Encoding the List of Primes
The Wheel of 30 have 8 slots, a char have 8 bits, so both are in synch, it simplify its usage. Each slot is assigned a bit. The value of a char
is the sum of bits of slots which are Primes.
Here is how the list is encoded:
0x01 0x02 0x04 0x08 0x10 0x20 0x40 0x80 code
7 11 13 17 19 23 29 0xfe
31 37 41 43 47 53 59 0xdf
61 67 71 73 79 83 89 0xef
97 101 103 107 109 113 0x7e
127 131 137 139 149 0xb6
151 157 163 167 173 179 0xdb
181 191 193 197 199 0x3d
211 223 227 229 233 239 0xf9
241 251 257 263 269 0xd5
271 277 281 283 293 0x4f
307 311 313 317 0x1e
331 337 347 349 353 359 0xf3
367 373 379 383 389 0xea
397 401 409 419 0xa6
421 431 433 439 443 449 0xed
457 461 463 467 479 0x9e
487 491 499 503 509 0xe6
521 523 0x0c
541 547 557 563 569 0xd3
571 577 587 593 599 0xd3
The code showing how the list is encoded is as given below:
void TD_EncodeDtl(int Max) {
long long Wheel[] = { 6, 4, 2, 4, 2, 4, 6, 2, 0 };
long long Cand = 1;
cout << "0x01\t0x02\t0x04\t0x08\t0x10\t0x20\t0x40\t0x80\tcode" << endl;
while (Cand < Max) {
int Code = 0;
int Index = 1;
int Ind = 0;
do {
if ((TD_SRW(Cand) == Cand) && (Cand != 1)) {
Code |= Index;
cout << dec << Cand;
}
cout << "\t";
Cand += Wheel[Ind];
Index = Index << 1;
Ind++;
} while (Wheel[Ind] != 0);
cout << "0x" << setfill('0') << setw(2) << hex << Code << dec << endl;
}
}
TrialDivLP.cpp in TrialDivLP.zip.
And the code to generate the array is as follows :
// encode Prime Numbers as C array
void TD_EncodeArray(int Max) {
long long Wheel[] = { 6, 4, 2, 4, 2, 4, 6, 2, 0 };
long long Cand = 1;
cout << "Encodage liste nombres premiers compressée" << endl;
cout << "{";
while (Cand < Max) {
int Code = 0;
int Index = 1;
int Ind = 0;
do {
if ((TD_SRW(Cand) == Cand) && (Cand != 1)) {
Code |= Index;
}
Cand += Wheel[Ind];
Index = Index << 1;
Ind++;
} while (Wheel[Ind] != 0);
cout << "0x";
cout << setfill('0') << setw(2) << hex << Code << ",";
}
cout << "0}" << dec << endl;
}
TrialDivLP.cpp in TrialDivLP.zip.
Benchmark
We are counting divisions/modulos to measure the efficiency of the variantes. The encoded list of Primes goes up to 1,000,000 and is stored in a 33kB array.

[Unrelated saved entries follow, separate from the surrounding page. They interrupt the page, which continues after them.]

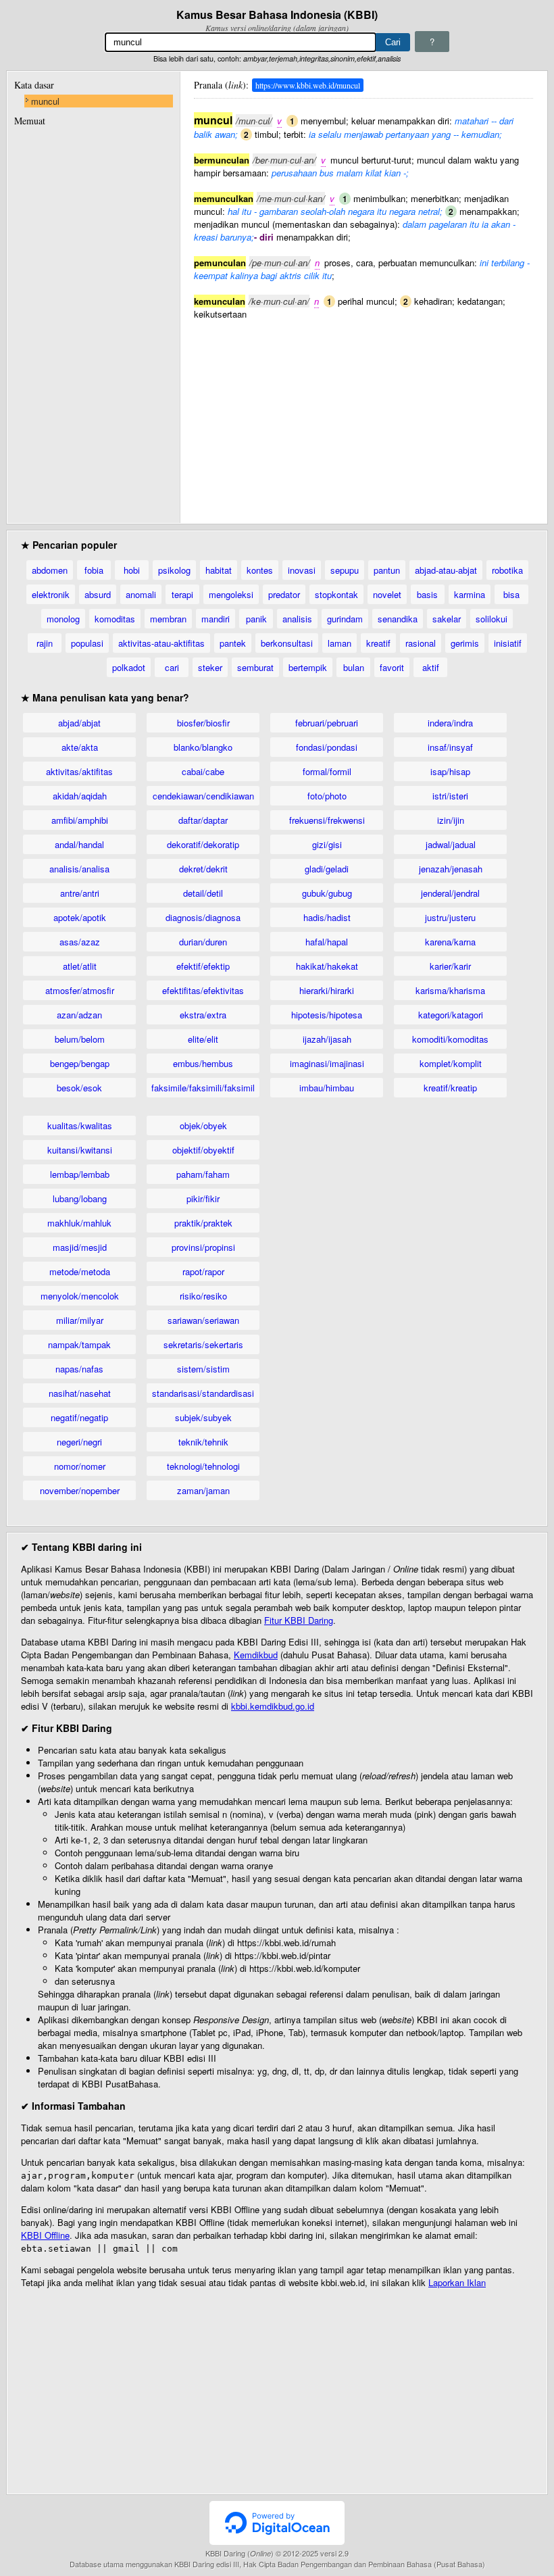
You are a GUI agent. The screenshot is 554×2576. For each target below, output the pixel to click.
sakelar (446, 618)
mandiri (215, 618)
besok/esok (79, 1087)
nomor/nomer (79, 1466)
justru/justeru (450, 917)
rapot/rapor (203, 1271)
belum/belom (80, 1039)
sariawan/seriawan (203, 1320)
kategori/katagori (450, 1014)
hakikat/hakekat (327, 966)
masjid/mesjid (80, 1247)
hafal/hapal (326, 941)
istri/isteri (450, 795)
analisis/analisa (79, 868)
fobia (93, 570)
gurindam (345, 618)
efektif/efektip (203, 966)
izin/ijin (450, 820)
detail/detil (203, 893)
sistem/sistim (203, 1368)
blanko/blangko (203, 747)
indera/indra (450, 722)
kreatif (378, 643)
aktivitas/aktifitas (79, 771)
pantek (233, 643)
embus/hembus (203, 1063)
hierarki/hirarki (326, 990)
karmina (469, 594)
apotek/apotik (79, 917)
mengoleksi (231, 594)
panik (256, 618)
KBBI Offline (45, 2235)
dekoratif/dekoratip (203, 844)
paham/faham (203, 1174)
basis (427, 594)
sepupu (344, 570)
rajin (44, 643)
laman (339, 643)
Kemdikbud (256, 1654)
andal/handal (79, 844)
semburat (255, 667)
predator (284, 594)
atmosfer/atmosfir (79, 990)
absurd (97, 594)
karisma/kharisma (450, 990)
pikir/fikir (203, 1198)
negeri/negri (79, 1441)
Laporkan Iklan (457, 2282)
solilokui (491, 618)
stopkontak (336, 594)
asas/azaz (79, 941)
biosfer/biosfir (203, 722)
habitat (218, 570)
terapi (182, 594)
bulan (353, 667)
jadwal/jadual (451, 844)
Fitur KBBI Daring (298, 1620)
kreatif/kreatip (450, 1087)
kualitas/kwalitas (79, 1125)
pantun (387, 570)
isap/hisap (450, 771)
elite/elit (203, 1039)
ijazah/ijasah (327, 1039)
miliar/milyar (79, 1320)
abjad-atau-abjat (446, 570)
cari (172, 667)
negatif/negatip (79, 1417)
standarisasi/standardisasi (203, 1393)
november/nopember (80, 1490)
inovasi (302, 570)
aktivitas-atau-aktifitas (161, 643)
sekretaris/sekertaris (203, 1344)
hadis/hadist (327, 917)
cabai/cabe (203, 771)
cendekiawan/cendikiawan (203, 795)
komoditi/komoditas (450, 1039)
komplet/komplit (451, 1063)
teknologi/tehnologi (203, 1466)
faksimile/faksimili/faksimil (203, 1087)
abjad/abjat (79, 722)
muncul (45, 101)
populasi (87, 643)
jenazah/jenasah (450, 868)
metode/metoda (79, 1271)
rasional (420, 643)
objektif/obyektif (203, 1149)
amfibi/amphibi (79, 820)
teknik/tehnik (203, 1441)
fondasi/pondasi (326, 747)
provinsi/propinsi (203, 1247)
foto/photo (327, 795)
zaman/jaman (203, 1490)
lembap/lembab (79, 1174)
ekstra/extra (203, 1014)
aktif (430, 667)
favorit (392, 667)
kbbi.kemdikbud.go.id (272, 1706)
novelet (387, 594)
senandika (398, 618)
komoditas (115, 618)
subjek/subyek (203, 1417)
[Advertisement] (363, 415)
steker (210, 667)
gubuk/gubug (327, 893)
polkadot (128, 667)
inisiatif (508, 643)
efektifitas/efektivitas (203, 990)
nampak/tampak (79, 1344)
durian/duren (203, 941)
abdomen (50, 570)
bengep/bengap (79, 1063)
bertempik (307, 667)
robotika (507, 570)
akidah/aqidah (80, 795)
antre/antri (79, 893)
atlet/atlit (80, 966)
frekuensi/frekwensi (327, 820)
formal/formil (327, 771)
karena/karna (450, 941)
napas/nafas (79, 1368)
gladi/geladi (327, 868)
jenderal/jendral (450, 893)
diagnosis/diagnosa (203, 917)
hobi (132, 570)
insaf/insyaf (450, 747)
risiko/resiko (203, 1295)
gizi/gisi (327, 844)
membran (168, 618)
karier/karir (450, 966)
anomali (141, 594)
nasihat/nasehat (80, 1393)
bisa (511, 594)
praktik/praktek (203, 1222)
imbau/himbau (326, 1087)
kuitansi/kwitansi (79, 1149)
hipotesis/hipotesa (326, 1014)
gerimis (465, 643)
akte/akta (79, 747)
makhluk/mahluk (79, 1222)
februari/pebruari (326, 722)
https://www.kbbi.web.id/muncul (307, 85)
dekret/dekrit (203, 868)
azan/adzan (79, 1014)
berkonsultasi (287, 643)
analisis (297, 618)
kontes (260, 570)
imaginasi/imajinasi (327, 1063)
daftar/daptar (203, 820)
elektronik (51, 594)
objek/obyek (203, 1125)
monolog (63, 618)
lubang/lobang (80, 1198)
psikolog (174, 570)
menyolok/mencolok (80, 1295)
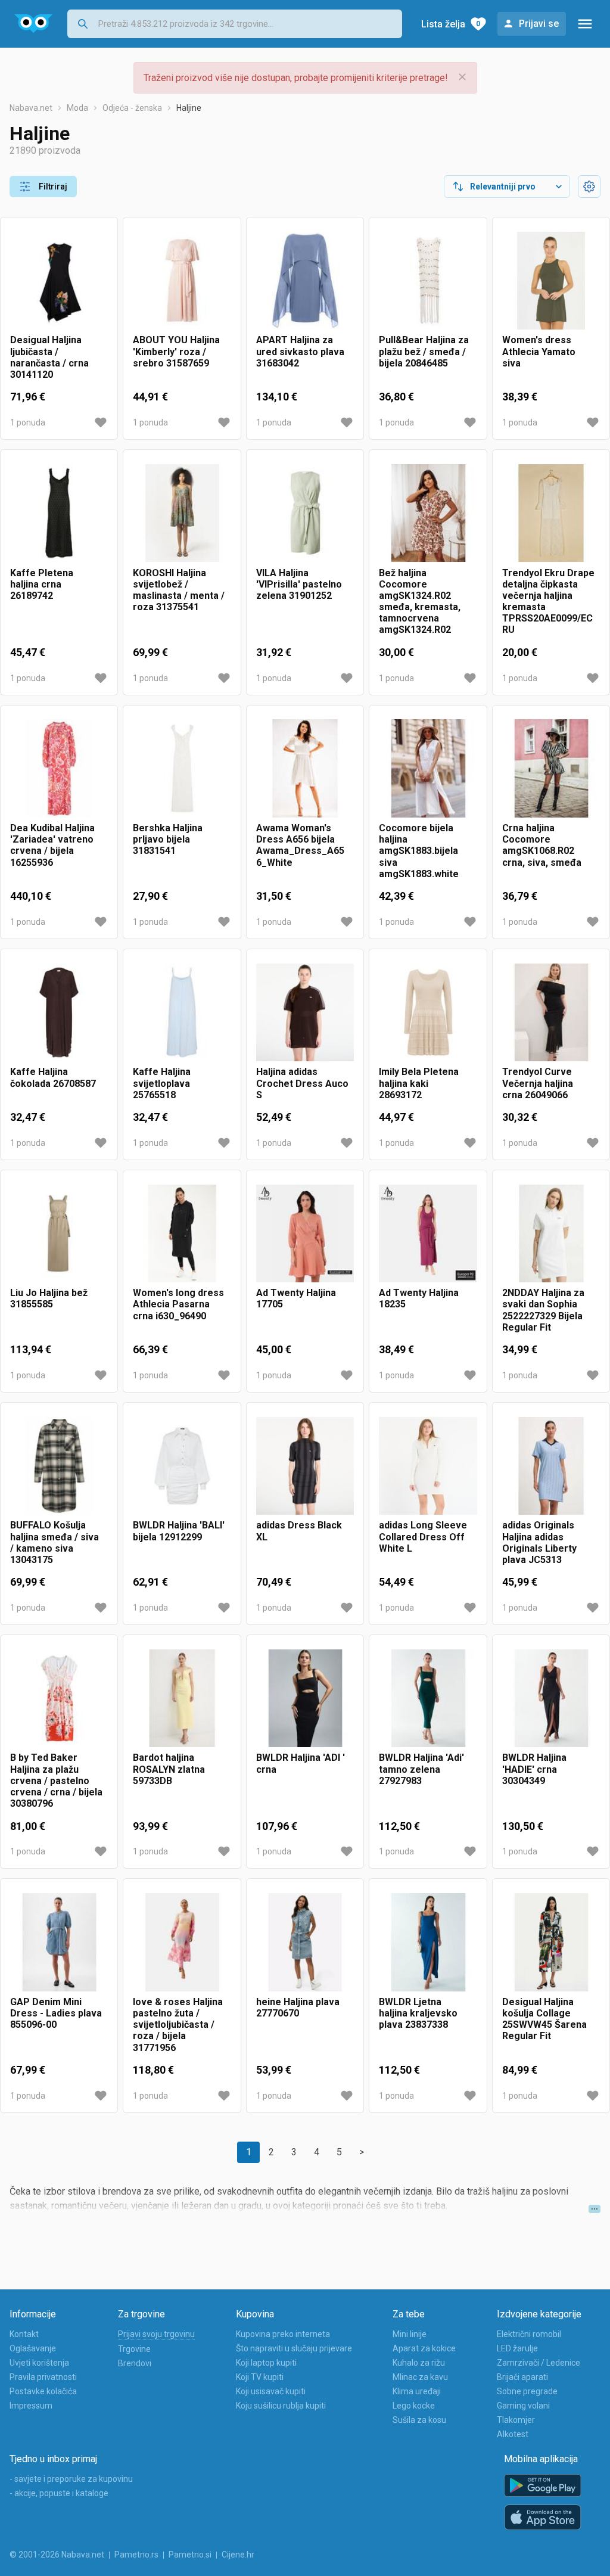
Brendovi (134, 2363)
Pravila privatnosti (43, 2377)
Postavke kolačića (43, 2391)
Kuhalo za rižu (419, 2362)
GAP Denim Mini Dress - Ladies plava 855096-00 (56, 2013)
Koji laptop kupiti (266, 2362)
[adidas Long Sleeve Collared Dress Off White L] (428, 1466)
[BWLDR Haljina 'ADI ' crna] (305, 1698)
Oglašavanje (33, 2348)
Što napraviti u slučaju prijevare (294, 2348)
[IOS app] (542, 2517)
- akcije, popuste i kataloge (59, 2493)
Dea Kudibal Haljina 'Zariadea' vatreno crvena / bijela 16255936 (52, 845)
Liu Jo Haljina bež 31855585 (49, 1298)
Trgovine (134, 2349)
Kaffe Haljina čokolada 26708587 (53, 1077)
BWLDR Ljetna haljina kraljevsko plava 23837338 (418, 2013)
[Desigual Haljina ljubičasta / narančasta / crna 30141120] (59, 280)
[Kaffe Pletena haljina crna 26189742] (59, 513)
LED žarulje (517, 2348)
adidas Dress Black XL (299, 1531)
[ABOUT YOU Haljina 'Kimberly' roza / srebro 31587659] (182, 280)
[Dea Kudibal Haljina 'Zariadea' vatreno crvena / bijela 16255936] (59, 768)
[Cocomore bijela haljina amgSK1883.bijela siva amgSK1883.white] (428, 768)
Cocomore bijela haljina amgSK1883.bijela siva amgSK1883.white (419, 851)
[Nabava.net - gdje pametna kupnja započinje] (33, 23)
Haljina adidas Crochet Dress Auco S (302, 1083)
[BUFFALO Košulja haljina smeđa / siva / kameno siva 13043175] (59, 1466)
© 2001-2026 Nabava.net (57, 2554)
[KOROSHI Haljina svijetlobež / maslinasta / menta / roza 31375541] (182, 513)
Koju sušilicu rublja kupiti (281, 2405)
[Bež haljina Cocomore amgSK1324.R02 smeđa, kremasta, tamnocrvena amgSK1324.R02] (428, 513)
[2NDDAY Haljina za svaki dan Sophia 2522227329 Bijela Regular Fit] (551, 1233)
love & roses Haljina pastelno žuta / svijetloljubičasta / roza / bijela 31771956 (178, 2024)
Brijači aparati (522, 2377)
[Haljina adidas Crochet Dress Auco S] (305, 1012)
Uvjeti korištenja (39, 2362)
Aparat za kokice (424, 2348)
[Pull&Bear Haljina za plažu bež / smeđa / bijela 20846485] (428, 280)
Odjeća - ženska (132, 108)
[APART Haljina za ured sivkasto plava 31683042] (305, 280)
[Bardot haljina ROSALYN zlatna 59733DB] (182, 1698)
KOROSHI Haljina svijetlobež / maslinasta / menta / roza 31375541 (179, 590)
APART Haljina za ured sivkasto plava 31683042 (300, 351)
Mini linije (410, 2334)
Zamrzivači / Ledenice (538, 2362)
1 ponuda (27, 422)
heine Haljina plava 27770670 (298, 2007)
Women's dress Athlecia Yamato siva (538, 351)
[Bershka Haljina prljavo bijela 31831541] (182, 768)
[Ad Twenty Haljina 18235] (428, 1233)
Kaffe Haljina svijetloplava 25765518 (162, 1083)
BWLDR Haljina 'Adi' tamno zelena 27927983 (421, 1769)
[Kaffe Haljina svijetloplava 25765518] (182, 1012)
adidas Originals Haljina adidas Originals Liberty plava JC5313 (539, 1542)
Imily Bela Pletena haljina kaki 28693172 (419, 1083)
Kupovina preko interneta (283, 2334)
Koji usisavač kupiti (271, 2391)
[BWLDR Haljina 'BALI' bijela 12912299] (182, 1466)
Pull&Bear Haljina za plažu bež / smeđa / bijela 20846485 (424, 351)
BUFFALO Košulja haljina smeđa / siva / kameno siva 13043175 (54, 1542)
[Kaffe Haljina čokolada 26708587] (59, 1012)
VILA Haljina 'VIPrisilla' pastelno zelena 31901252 (299, 584)
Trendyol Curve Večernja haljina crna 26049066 (537, 1083)
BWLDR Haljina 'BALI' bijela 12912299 (179, 1531)
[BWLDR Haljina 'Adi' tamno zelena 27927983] (428, 1698)
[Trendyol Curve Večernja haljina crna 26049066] (551, 1012)
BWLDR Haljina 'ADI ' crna (300, 1763)
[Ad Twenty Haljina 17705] (305, 1233)
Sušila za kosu (419, 2420)
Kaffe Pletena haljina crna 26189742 (41, 584)
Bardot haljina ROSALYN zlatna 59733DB (169, 1769)
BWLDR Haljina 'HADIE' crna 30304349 (534, 1769)
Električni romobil (529, 2334)
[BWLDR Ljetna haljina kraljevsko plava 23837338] (428, 1942)
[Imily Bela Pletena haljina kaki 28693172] (428, 1012)
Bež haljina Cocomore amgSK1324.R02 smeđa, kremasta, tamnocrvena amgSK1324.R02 (419, 601)
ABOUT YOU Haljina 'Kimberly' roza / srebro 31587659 (176, 351)
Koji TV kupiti (260, 2377)
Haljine (188, 108)
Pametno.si (190, 2554)
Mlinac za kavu (420, 2377)
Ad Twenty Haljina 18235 (419, 1298)
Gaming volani (523, 2405)
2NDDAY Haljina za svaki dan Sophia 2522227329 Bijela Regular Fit (543, 1310)
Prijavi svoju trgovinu (156, 2334)
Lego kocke (414, 2405)
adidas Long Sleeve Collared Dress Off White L (423, 1536)
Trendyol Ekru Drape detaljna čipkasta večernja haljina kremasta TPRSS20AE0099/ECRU (548, 601)
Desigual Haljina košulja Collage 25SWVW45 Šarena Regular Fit (544, 2019)
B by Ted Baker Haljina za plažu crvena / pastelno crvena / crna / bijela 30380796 (56, 1780)
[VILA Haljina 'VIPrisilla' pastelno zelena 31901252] (305, 513)
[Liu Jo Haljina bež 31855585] (59, 1233)
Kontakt (24, 2334)
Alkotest (512, 2434)
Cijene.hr (238, 2554)
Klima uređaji (417, 2391)
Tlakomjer (516, 2420)
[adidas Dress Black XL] (305, 1466)
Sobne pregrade (527, 2391)
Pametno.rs (136, 2554)
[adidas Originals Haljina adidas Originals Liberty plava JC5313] (551, 1466)
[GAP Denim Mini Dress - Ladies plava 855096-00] (59, 1942)
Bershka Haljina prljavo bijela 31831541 (168, 839)
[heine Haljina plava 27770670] (305, 1942)
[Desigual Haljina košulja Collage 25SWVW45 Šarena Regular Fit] (551, 1942)
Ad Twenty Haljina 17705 (296, 1298)
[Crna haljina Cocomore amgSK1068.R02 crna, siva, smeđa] (551, 768)
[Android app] (542, 2485)
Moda (77, 108)
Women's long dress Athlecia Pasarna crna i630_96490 (178, 1304)
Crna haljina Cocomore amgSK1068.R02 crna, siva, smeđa (541, 845)
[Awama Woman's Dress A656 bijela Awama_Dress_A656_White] (305, 768)
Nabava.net (31, 108)
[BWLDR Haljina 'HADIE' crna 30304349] (551, 1698)
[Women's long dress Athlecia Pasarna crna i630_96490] (182, 1233)
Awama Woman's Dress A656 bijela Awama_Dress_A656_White (300, 845)
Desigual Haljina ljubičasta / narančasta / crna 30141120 (49, 357)
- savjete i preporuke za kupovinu (71, 2479)
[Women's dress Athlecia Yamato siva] (551, 280)
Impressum (31, 2405)
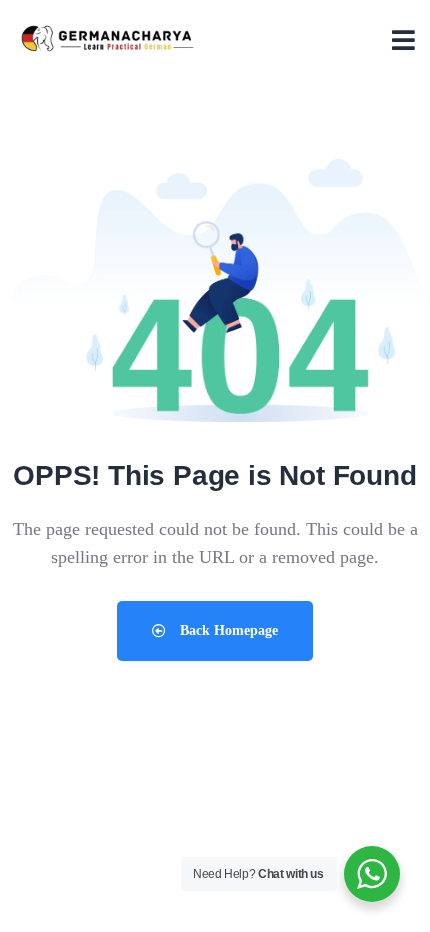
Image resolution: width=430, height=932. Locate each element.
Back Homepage (227, 630)
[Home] (107, 39)
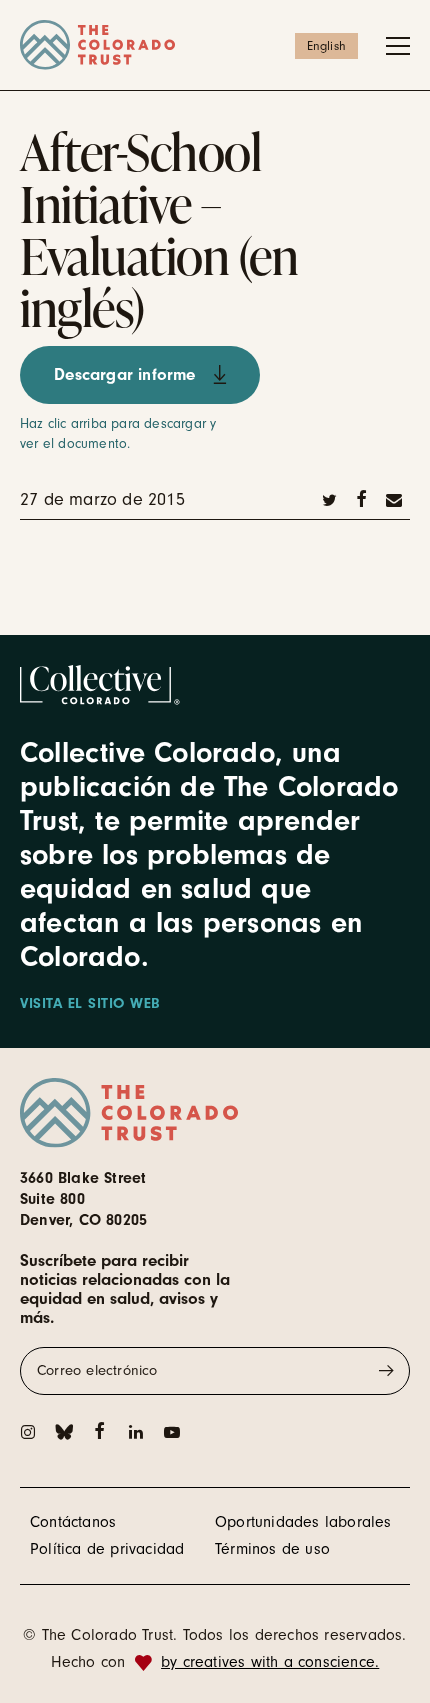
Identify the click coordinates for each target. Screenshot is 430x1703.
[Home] (215, 45)
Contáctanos (73, 1522)
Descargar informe (124, 374)
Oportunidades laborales (303, 1522)
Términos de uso (272, 1549)
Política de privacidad (107, 1549)
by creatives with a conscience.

Number TD_SR TD_SREF TD_SRW TD_SRLPW Delta
1,009 30 16 11 11 0
2,003 43 22 14 14 0
3,001 53 27 17 16 1
4,001 62 32 19 18 1
5,003 69 35 20 19 1
6,007 76 39 23 21 2
7,001 82 42 25 23 2
8,009 88 45 26 24 2
9,001 93 47 27 24 3
10,007 99 50 28 25 3
20,011 140 71 40 34 6
30,011 172 87 49 40 9
40,009 199 100 56 46 10
49,999 222 112 62 48 14
1,000,003 999 500 268 168 100
4,000,021 1,800 901 483 279 204
9,000,011 2,999 1,500 802 430 372
16,000,057 3,999 2,000 1,068 550 518
25,000,009 4,999 2,500 1,336 669 667
36,000,007 5,999 3,000 1,602 783 819
49,000,027 6,999 3,500 1,868 900 968
64,000,031 7,999 4,000 2,136 1,007 1,129
81,000,001 8,999 4,500 2,402 1,117 1,285
100,000,007 9,999 5,000 2,668 1,229 1,439
121,000,003 10,999 5,500 2,936 1,335 1,601
144,000,001 11,999 6,000 3,202 1,438 1,764
169,000,033 12,999 6,500 3,468 1,547 1,921
196,000,001 13,999 7,000 3,736 1,652 2,084
225,000,011 14,999 7,500 4,002 1,754 2,248
256,000,001 15,999 8,000 4,268 1,862 2,406
289,000,001 16,999 8,500 4,536 1,960 2,576
10,000,000,019 99,999 50,000 26,668 9,592 17,076
1,000,000,000,039 999,999 500,000 266,668 78,498 188,170
Delta is here to highlight the savings of the huge list of primes.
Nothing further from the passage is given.